Seul face à lui-même, dans le miroir, il se voyait vieillir ; sur le tableau, il se voyait vieilli. Il souffla une bouffée de fumée. Oui, le tableau semblait tenir, il ne trouvait rien à reprendre. Ce n’était peut-être pas son chef-d’œuvre, mais, malgré l’âge, il n’avait pas perdu la main. Il se souvint de son premier autoportrait – où était-il maintenant ? –, il y avait si longtemps, quand il s’était senti assez beau et doué d’assez de talent pour conquérir le monde… Tout compte fait, il ne regrettait rien, il se préférait en vieil

homme et ne rêvait pas d’une nouvelle jeunesse. L’expérience n’arrive qu’à soi-même et, bientôt, tout serait oublié.

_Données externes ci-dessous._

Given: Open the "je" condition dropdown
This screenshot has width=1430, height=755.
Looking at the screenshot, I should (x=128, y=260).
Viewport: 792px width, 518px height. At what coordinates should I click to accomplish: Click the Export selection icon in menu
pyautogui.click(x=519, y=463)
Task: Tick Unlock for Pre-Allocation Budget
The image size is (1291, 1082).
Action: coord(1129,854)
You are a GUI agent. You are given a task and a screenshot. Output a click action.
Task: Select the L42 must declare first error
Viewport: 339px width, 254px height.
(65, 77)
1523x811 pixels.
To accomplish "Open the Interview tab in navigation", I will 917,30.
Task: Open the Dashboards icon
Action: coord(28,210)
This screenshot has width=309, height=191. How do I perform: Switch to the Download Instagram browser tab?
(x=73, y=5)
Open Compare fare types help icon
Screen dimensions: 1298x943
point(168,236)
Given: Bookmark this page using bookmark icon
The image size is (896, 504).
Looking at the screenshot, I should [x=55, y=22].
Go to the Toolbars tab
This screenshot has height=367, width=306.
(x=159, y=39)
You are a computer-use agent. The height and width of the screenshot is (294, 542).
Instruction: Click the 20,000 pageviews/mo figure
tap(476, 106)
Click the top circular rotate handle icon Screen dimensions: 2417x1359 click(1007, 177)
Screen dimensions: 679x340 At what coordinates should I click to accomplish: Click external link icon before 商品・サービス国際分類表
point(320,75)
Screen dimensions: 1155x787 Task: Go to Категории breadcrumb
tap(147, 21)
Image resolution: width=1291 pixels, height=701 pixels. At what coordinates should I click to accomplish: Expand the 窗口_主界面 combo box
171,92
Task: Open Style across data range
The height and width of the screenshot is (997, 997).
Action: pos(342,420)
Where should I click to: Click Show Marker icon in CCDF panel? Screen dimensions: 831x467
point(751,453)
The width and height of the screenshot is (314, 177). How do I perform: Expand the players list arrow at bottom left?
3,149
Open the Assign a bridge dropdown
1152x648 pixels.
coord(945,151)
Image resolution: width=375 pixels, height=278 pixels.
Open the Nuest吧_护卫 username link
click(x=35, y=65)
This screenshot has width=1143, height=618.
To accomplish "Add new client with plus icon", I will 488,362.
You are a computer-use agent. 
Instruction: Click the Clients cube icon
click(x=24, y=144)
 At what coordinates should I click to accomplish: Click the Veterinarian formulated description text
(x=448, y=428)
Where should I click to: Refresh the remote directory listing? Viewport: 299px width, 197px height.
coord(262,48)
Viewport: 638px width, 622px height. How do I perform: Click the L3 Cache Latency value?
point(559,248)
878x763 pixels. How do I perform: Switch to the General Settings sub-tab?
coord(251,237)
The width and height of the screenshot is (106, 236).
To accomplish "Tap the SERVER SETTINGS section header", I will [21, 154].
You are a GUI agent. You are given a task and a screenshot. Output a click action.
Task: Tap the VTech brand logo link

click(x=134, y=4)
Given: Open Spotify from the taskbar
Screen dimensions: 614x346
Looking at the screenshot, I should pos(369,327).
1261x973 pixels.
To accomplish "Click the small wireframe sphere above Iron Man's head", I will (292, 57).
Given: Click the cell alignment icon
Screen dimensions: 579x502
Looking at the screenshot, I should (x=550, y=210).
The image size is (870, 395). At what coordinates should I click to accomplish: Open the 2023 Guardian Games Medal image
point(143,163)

Il était peintre, ou plutôt – il corrigea mentalement – il avait été peintre. Il l’avait choisi et voulu, malgré une enfance difficile et un apprentissage durant lequel il avait été la risée de tous – d’ailleurs, où étaient-ils, aujourd’hui, ceux-là qui se moquaient ? Il était peut-être le dernier à se souvenir de leurs visages, de leurs noms ; tous avaient disparu sans laisser d’autres traces, dans le monde, que celle de ces railleries juvéniles. Puis il avait travaillé la gravure, récupérant le cuivre chaque fois qu’il le pouvait. Il avait aimé le travail sur cette matière et avait continué, fondant dans son creuset de quoi couler de nouvelles plaques lisses, jusqu’à ce que ses mains et ses yeux ne puissent plus s’accorder sur le geste décisif qui fait une œuvre. Il avait connu une époque durant laquelle il avait vendu ses tirages dans toute l’Europe…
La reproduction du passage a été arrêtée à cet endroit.